* Activity *
Retype the records that come next, word for word.

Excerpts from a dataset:
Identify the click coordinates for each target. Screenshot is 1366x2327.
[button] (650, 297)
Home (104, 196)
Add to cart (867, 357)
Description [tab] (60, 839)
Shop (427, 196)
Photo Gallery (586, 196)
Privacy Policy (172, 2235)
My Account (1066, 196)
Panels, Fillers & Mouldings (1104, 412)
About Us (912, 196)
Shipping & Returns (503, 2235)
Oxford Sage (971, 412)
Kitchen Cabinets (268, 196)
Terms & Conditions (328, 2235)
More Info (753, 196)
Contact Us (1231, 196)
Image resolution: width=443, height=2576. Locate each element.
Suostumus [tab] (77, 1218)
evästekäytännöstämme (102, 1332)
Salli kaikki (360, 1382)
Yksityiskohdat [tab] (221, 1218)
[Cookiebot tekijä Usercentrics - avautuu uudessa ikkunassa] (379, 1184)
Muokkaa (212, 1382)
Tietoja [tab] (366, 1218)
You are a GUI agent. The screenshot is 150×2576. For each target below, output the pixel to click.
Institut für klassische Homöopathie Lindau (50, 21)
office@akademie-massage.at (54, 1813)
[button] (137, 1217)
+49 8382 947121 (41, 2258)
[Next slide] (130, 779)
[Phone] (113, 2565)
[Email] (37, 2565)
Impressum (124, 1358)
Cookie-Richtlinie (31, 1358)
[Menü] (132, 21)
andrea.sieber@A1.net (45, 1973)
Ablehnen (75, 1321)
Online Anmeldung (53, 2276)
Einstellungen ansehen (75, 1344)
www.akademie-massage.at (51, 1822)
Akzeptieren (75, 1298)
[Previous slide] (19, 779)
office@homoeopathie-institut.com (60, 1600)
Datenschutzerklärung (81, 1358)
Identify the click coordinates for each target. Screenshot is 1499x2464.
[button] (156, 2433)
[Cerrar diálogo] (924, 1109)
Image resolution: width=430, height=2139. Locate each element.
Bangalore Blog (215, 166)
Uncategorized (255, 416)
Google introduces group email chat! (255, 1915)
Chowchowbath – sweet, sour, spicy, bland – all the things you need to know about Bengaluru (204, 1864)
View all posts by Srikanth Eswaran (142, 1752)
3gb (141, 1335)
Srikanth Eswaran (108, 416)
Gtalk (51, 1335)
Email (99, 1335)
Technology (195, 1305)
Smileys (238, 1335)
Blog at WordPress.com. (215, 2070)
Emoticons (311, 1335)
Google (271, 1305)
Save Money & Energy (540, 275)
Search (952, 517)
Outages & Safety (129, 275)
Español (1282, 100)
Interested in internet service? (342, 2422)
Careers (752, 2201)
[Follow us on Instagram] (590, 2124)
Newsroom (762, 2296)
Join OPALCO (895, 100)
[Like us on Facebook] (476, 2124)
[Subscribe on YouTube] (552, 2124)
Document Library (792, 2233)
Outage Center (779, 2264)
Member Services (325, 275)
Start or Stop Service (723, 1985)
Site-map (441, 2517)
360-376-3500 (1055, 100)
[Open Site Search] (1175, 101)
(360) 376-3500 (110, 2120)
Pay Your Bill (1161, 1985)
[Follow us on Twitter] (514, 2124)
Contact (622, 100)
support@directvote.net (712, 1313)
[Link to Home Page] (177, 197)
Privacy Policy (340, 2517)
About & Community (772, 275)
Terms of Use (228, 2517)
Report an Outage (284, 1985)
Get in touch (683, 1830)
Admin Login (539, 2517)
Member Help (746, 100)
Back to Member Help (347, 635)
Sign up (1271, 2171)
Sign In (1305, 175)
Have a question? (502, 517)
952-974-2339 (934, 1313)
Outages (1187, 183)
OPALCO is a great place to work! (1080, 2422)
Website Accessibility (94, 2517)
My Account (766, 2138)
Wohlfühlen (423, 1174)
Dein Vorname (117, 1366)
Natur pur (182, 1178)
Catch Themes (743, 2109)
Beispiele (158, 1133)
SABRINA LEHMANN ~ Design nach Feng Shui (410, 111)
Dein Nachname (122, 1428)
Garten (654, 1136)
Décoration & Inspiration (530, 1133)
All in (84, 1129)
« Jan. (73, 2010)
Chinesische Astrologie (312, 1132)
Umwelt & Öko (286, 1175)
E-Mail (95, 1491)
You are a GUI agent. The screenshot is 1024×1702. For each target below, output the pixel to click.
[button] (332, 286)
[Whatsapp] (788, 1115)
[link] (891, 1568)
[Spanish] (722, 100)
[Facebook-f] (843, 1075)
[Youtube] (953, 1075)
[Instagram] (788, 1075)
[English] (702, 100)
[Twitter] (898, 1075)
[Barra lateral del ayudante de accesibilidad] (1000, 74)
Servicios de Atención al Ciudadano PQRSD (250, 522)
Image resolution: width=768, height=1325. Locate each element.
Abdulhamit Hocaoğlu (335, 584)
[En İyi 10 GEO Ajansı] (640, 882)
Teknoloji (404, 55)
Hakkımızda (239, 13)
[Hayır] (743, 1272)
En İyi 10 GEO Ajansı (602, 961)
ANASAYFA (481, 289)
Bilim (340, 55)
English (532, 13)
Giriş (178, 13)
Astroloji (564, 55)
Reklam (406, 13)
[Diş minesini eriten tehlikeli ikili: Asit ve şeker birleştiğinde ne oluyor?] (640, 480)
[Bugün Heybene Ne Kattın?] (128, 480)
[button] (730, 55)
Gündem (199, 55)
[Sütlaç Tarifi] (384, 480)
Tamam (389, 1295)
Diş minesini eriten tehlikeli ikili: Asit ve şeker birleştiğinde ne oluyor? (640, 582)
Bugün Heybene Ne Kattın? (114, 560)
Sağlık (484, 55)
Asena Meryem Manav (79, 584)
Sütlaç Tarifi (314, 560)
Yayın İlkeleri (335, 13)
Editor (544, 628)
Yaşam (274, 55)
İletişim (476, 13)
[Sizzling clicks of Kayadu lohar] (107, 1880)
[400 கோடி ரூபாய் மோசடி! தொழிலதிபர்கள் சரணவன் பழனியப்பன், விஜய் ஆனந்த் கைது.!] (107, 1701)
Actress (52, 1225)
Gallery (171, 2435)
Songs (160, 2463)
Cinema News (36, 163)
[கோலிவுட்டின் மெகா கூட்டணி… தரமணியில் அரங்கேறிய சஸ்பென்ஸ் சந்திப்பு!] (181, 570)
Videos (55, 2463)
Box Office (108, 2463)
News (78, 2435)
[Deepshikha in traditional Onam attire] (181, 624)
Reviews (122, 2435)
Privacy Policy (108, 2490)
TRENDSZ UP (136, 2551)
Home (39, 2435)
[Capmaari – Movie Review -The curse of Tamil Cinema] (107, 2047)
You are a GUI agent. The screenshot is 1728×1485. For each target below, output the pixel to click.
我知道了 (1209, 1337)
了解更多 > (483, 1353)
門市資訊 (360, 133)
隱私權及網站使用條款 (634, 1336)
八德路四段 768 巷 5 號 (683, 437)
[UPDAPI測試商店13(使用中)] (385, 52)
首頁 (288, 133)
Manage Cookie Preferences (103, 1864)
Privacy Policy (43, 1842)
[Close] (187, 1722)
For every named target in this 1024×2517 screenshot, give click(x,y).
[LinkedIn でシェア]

* Answer to this exercise *
Identify the click coordinates for each target. Screenshot is 1366x2327.
[button] (650, 297)
Home (104, 196)
Add to cart (867, 357)
Description [tab] (60, 839)
Shop (427, 196)
Photo Gallery (586, 196)
Privacy Policy (172, 2235)
My Account (1066, 196)
Panels, Fillers & Mouldings (1104, 412)
About Us (912, 196)
Shipping & Returns (503, 2235)
Oxford Sage (971, 412)
Kitchen Cabinets (268, 196)
Terms & Conditions (328, 2235)
More Info (753, 196)
Contact Us (1231, 196)
Image resolution: width=443, height=2576. Locate each element.
Suostumus [tab] (77, 1218)
evästekäytännöstämme (102, 1332)
Salli kaikki (360, 1382)
Yksityiskohdat [tab] (221, 1218)
[Cookiebot tekijä Usercentrics - avautuu uudessa ikkunassa] (379, 1184)
Muokkaa (212, 1382)
Tietoja [tab] (366, 1218)
You are a GUI agent. The screenshot is 150×2576. For each target below, output the pixel to click.
Institut für klassische Homöopathie Lindau (50, 21)
office@akademie-massage.at (54, 1813)
[button] (137, 1217)
+49 8382 947121 (41, 2258)
[Next slide] (130, 779)
[Phone] (113, 2565)
[Email] (37, 2565)
Impressum (124, 1358)
Cookie-Richtlinie (31, 1358)
[Menü] (132, 21)
andrea.sieber@A1.net (45, 1973)
Ablehnen (75, 1321)
Online Anmeldung (53, 2276)
Einstellungen ansehen (75, 1344)
www.akademie-massage.at (51, 1822)
Akzeptieren (75, 1298)
[Previous slide] (19, 779)
office@homoeopathie-institut.com (60, 1600)
Datenschutzerklärung (81, 1358)
Identify the click coordinates for each target. Screenshot is 1499x2464.
[button] (156, 2433)
[Cerrar diálogo] (924, 1109)
Image resolution: width=430, height=2139. Locate each element.
Bangalore Blog (215, 166)
Uncategorized (255, 416)
Google introduces group email chat! (255, 1915)
Chowchowbath – sweet, sour, spicy, bland – all the things you need to know about Bengaluru (204, 1864)
View all posts by Srikanth Eswaran (142, 1752)
3gb (141, 1335)
Srikanth Eswaran (108, 416)
Gtalk (51, 1335)
Email (99, 1335)
Technology (195, 1305)
Smileys (238, 1335)
Blog at WordPress.com. (215, 2070)
Emoticons (311, 1335)
Google (271, 1305)
Save Money & Energy (540, 275)
Search (952, 517)
Outages & Safety (129, 275)
Español (1282, 100)
Interested in internet service? (342, 2422)
Careers (752, 2201)
[Follow us on Instagram] (590, 2124)
Newsroom (762, 2296)
Join OPALCO (895, 100)
[Like us on Facebook] (476, 2124)
[Subscribe on YouTube] (552, 2124)
Document Library (792, 2233)
Outage Center (779, 2264)
Member Services (325, 275)
Start or Stop Service (723, 1985)
Site-map (441, 2517)
360-376-3500 (1055, 100)
[Open Site Search] (1175, 101)
(360) 376-3500 (110, 2120)
Pay Your Bill (1161, 1985)
[Follow us on Twitter] (514, 2124)
Contact (622, 100)
support@directvote.net (712, 1313)
[Link to Home Page] (177, 197)
Privacy Policy (340, 2517)
About & Community (772, 275)
Terms of Use (228, 2517)
Report an Outage (284, 1985)
Get in touch (683, 1830)
Admin Login (539, 2517)
Member Help (746, 100)
Back to Member Help (347, 635)
Sign up (1271, 2171)
Sign In (1305, 175)
Have a question? (502, 517)
952-974-2339 (934, 1313)
Outages (1187, 183)
OPALCO is a great place to work! (1080, 2422)
Website Accessibility (94, 2517)
My Account (766, 2138)
Wohlfühlen (423, 1174)
Dein Vorname (117, 1366)
Natur pur (182, 1178)
Catch Themes (743, 2109)
Beispiele (158, 1133)
SABRINA LEHMANN ~ Design nach Feng Shui (410, 111)
Dein Nachname (122, 1428)
Garten (654, 1136)
Décoration & Inspiration (530, 1133)
All in (84, 1129)
« Jan. (73, 2010)
Chinesische Astrologie (312, 1132)
Umwelt & Öko (286, 1175)
E-Mail (95, 1491)
You are a GUI agent. The screenshot is 1024×1702. For each target below, output the pixel to click.
[button] (332, 286)
[Whatsapp] (788, 1115)
[link] (891, 1568)
[Spanish] (722, 100)
[Facebook-f] (843, 1075)
[Youtube] (953, 1075)
[Instagram] (788, 1075)
[English] (702, 100)
[Twitter] (898, 1075)
[Barra lateral del ayudante de accesibilidad] (1000, 74)
Servicios de Atención al Ciudadano PQRSD (250, 522)
Image resolution: width=768, height=1325. Locate each element.
Abdulhamit Hocaoğlu (335, 584)
[En İyi 10 GEO Ajansı] (640, 882)
Teknoloji (404, 55)
Hakkımızda (239, 13)
[Hayır] (743, 1272)
En İyi 10 GEO Ajansı (602, 961)
ANASAYFA (481, 289)
Bilim (340, 55)
English (532, 13)
Giriş (178, 13)
Astroloji (564, 55)
Reklam (406, 13)
[Diş minesini eriten tehlikeli ikili: Asit ve şeker birleştiğinde ne oluyor?] (640, 480)
[Bugün Heybene Ne Kattın?] (128, 480)
[button] (730, 55)
Gündem (199, 55)
[Sütlaç Tarifi] (384, 480)
Tamam (389, 1295)
Diş minesini eriten tehlikeli ikili: Asit ve şeker birleştiğinde ne oluyor? (640, 582)
Bugün Heybene Ne Kattın? (114, 560)
Sağlık (484, 55)
Asena Meryem Manav (79, 584)
Sütlaç Tarifi (314, 560)
Yayın İlkeleri (335, 13)
Editor (544, 628)
Yaşam (274, 55)
İletişim (476, 13)
[Sizzling clicks of Kayadu lohar] (107, 1880)
[400 கோடி ரூபாய் மோசடி! தொழிலதிபர்கள் சரணவன் பழனியப்பன், விஜய் ஆனந்த் கைது.!] (107, 1701)
Actress (52, 1225)
Gallery (171, 2435)
Songs (160, 2463)
Cinema News (36, 163)
[கோலிவுட்டின் மெகா கூட்டணி… தரமணியில் அரங்கேறிய சஸ்பென்ஸ் சந்திப்பு!] (181, 570)
Videos (55, 2463)
Box Office (108, 2463)
News (78, 2435)
[Deepshikha in traditional Onam attire] (181, 624)
Reviews (122, 2435)
Privacy Policy (108, 2490)
TRENDSZ UP (136, 2551)
Home (39, 2435)
[Capmaari – Movie Review -The curse of Tamil Cinema] (107, 2047)
You are a GUI agent. The screenshot is 1728×1485. For each target below, output the pixel to click.
我知道了 (1209, 1337)
了解更多 > (483, 1353)
門市資訊 (360, 133)
隱私權及網站使用條款 (634, 1336)
八德路四段 768 巷 5 號 (683, 437)
[UPDAPI測試商店13(使用中)] (385, 52)
首頁 (288, 133)
Manage Cookie Preferences (103, 1864)
Privacy Policy (43, 1842)
[Close] (187, 1722)
For every named target in this 1024×2517 screenshot, give click(x,y).
[LinkedIn でシェア]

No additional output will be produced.